Gertrude led Lawrence to her room. During the 1920 uprising in Mesopotamia and the debate over the cost of the mandate, Lawrence had written letters to the British press, sometimes praising, more often condemning the work of the civil administration in Baghdad. “I’m largely in agreement,” Gertrude had written back to him at first.
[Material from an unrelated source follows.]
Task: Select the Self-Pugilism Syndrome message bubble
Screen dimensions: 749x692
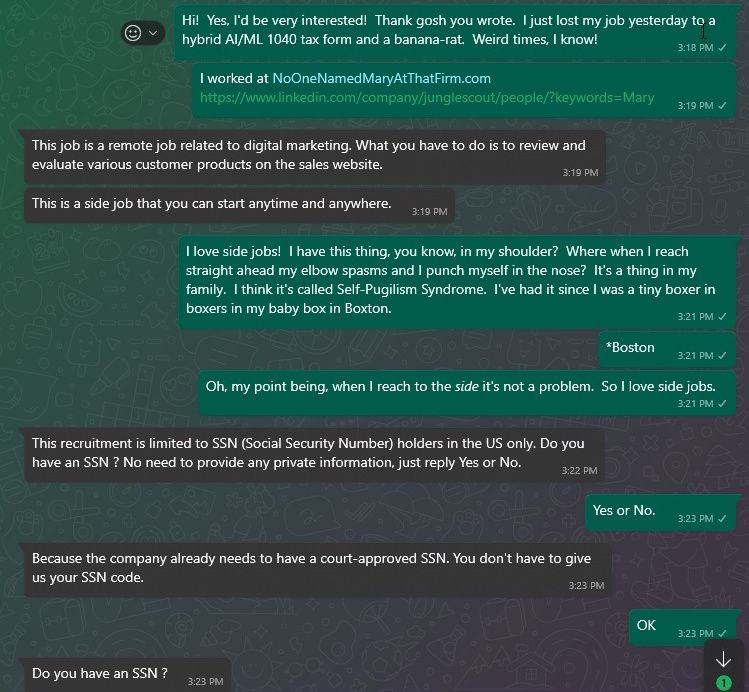Action: (457, 282)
But as the weeks wore on, his criticism grew more hostile. “The people of England have been led in Mesopotamia into a trap from which it will be hard to escape with dignity and honour,” he wrote unfairly in The Sunday Times. “Things have been far worse than we have been told, our administration more bloody and inefficient than the public knows.” Gertrude responded angrily, rightly describing his ideas as “tosh” and “pure nonsense.” Now the pair enjoyed “a private laugh over two of her letters, one,” Lawrence explained, “describing me as an angel, and the other accusing me of being possessed by the devil.”
They discussed the costs of Mesopotamia and the need to withdraw some troops, and they agreed that, with an Arab Government installed, Great Britain could begin to decrease the size and expenditures of its administration. Most important of all, in the confines of the Semiramis Hotel they conspired over Faisal as the future ruler of Iraq. Lawrence had already smoothed the way with Churchill in London, and Gertrude had done the same with Cox in Baghdad; now they would work together to make sure the man they wanted was anointed Emir. An hour later they emerged from her room, and while Lawrence drifted off, Gertrude went with Sir Percy to pay a courtesy call on the Churchills. The following day, Saturday, March 12, 1921, cloaked in a shroud of secrecy, with not a single word to the press, the Cairo Conference officially opened.